“A maioria das pessoas não quer realmente a liberdade, porque a liberdade implica responsabilidade”. A frase atribuída ao pai da psicanálise, Sigmund Freud, continua atual justamente porque nos faz pensar sobre o desejo de ser livre, mas nem todos estão preparados para lidar com as consequências da própria liberdade.
A reflexão mergulha na responsabilidade emocional e psicológica que surge quando uma pessoa precisa assumir as consequências das próprias escolhas. Ser livre parece bonito na teoria. Mas, na prática, liberdade também significa tomar decisões sem ter para quem transferir a culpa caso tudo dê errado.
E é justamente aí que nasce o medo, porque escolher implica abrir mão, correr risco e aceitar erros. Na ficção, essa ideia pode ser observada claramente na trajetória de Zeni, personagem de Rosanna Viegas na novela 'Quem Ama Cuida'.
Mesmo diante de oportunidades para mudar, refletir ou reconstruir a própria vida, a detenta escolhe continuar mergulhada na violência e nas maldades. Recentemente, ela atacou Adriana, personagem de Letícia Colin, dentro da prisão, perfurando a fisioterapeuta com uma tesoura.
O resultado foi imediato: Zeni acabou transferida para outra unidade prisional, aumentando ainda mais suas chances de prolongar o próprio sofrimento atrás das grades.
É claro que Freud não falava literalmente de prisão física. A ideia da frase está muito mais ligada às prisões mentais e emocionais, mas a situação de Zeni acaba funcionando como uma metáfora interessante.
A personagem parece incapaz de assumir a responsabilidade necessária para transformar a própria vida, pois é mais fácil continuar repetindo comportamentos destrutivos do que enfrentar o peso das próprias escolhas. E isso acontece fora das novelas também.

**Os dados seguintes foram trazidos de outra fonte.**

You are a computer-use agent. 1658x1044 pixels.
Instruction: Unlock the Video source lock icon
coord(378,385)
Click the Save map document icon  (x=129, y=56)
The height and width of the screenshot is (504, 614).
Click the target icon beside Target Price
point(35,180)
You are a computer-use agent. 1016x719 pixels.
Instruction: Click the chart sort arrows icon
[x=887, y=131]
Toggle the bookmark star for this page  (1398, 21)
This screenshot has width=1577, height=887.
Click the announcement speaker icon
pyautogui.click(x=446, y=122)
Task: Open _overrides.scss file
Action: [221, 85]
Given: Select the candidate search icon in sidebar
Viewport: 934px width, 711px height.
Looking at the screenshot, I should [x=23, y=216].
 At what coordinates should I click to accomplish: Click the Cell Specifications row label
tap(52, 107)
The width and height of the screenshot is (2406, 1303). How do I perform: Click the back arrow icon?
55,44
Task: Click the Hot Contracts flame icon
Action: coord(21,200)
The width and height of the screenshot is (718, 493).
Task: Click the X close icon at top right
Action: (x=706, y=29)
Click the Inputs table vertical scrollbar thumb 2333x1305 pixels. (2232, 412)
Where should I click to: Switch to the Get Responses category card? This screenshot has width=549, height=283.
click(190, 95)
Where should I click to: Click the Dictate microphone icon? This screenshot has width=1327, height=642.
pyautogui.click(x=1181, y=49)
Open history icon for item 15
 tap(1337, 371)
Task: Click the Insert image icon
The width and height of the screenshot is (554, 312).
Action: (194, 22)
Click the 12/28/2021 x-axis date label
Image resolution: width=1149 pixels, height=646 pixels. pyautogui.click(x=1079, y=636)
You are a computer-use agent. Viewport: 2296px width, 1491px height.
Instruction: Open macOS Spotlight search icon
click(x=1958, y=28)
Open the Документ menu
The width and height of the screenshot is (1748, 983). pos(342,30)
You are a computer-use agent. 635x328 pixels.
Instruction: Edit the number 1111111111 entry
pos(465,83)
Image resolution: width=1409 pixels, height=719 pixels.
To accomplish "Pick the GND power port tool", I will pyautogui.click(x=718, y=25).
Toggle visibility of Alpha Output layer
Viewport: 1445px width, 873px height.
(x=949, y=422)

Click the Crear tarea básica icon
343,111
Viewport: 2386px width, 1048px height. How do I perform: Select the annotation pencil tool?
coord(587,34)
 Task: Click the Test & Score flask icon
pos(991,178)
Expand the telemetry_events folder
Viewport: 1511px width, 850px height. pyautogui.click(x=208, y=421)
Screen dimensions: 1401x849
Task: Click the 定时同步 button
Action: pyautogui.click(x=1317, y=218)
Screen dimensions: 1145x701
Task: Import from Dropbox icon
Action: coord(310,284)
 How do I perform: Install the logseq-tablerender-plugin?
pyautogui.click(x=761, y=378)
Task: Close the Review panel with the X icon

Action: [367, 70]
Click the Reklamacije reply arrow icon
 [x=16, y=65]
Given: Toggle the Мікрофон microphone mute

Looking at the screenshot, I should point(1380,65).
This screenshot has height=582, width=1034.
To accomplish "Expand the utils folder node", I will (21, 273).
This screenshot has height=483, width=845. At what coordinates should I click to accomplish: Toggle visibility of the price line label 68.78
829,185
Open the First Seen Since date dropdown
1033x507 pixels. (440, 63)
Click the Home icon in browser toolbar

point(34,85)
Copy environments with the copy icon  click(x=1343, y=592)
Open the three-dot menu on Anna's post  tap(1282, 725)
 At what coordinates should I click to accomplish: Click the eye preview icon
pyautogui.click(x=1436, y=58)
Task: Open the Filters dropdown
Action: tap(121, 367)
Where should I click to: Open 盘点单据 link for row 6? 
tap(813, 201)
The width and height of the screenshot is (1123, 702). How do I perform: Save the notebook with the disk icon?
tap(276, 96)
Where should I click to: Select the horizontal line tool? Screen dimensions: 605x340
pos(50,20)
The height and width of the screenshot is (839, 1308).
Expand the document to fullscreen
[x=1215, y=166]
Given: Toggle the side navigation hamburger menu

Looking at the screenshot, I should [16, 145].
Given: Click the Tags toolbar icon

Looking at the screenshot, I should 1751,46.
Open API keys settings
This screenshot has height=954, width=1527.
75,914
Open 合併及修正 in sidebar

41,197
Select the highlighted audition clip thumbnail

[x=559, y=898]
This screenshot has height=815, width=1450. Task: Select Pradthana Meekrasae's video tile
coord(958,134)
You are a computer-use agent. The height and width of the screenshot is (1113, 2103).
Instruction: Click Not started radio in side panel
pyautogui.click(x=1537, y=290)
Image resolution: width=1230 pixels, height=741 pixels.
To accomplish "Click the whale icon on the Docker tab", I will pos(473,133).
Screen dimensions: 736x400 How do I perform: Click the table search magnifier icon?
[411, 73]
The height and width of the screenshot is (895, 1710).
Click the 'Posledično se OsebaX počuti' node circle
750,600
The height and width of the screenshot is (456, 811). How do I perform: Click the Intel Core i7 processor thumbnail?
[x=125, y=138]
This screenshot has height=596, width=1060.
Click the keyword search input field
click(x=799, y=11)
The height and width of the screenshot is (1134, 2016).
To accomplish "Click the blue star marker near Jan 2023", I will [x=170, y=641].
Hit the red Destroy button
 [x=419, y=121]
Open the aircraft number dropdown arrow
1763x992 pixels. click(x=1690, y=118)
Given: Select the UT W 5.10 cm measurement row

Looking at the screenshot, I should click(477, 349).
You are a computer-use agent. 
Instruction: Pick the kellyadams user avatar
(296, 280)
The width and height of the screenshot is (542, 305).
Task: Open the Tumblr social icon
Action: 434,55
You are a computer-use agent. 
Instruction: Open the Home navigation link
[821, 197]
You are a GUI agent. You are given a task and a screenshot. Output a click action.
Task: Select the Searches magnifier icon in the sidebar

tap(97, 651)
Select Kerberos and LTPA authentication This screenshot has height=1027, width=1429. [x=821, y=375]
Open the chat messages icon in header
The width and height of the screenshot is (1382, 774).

Muitas pessoas afirmam querer liberdade, autonomia e independência, mas entram em conflito quando percebem que tudo isso exige maturidade emocional. Porque a verdadeira liberdade não significa simplesmente 'fazer o que quiser”, e sim, exige consciência.
Talvez por isso tantas pessoas se sintam perdidas em tempos modernos. Hoje se fala constantemente sobre liberdade individual, autenticidade, bem-estar emocional e direito de escolha, mas nem sempre se discute com a mesma profundidade o peso que acompanha essas decisões.
Ter muitas opções não necessariamente torna a vida mais simples. Às vezes, deixa tudo ainda mais angustiante. Quanto mais caminhos existem, mais difícil pode ser decidir qual seguir.
E junto da liberdade surgem também a insegurança, o medo de fracassar, a culpa pelos erros e a possibilidade constante de arrependimento.
Por isso a frase de Freud continua tão poderosa. Ela mostra que a liberdade verdadeira não é confortável o tempo inteiro.
No fundo, talvez muita gente prefira permanecer emocionalmente presa a padrões, dependências ou comportamentos destrutivos porque isso parece mais seguro do que assumir completamente o controle da própria existência.
Mas viver livremente exige coragem para decidir, maturidade para arcar com as consequências e consciência de que nenhuma escolha vem sem riscos.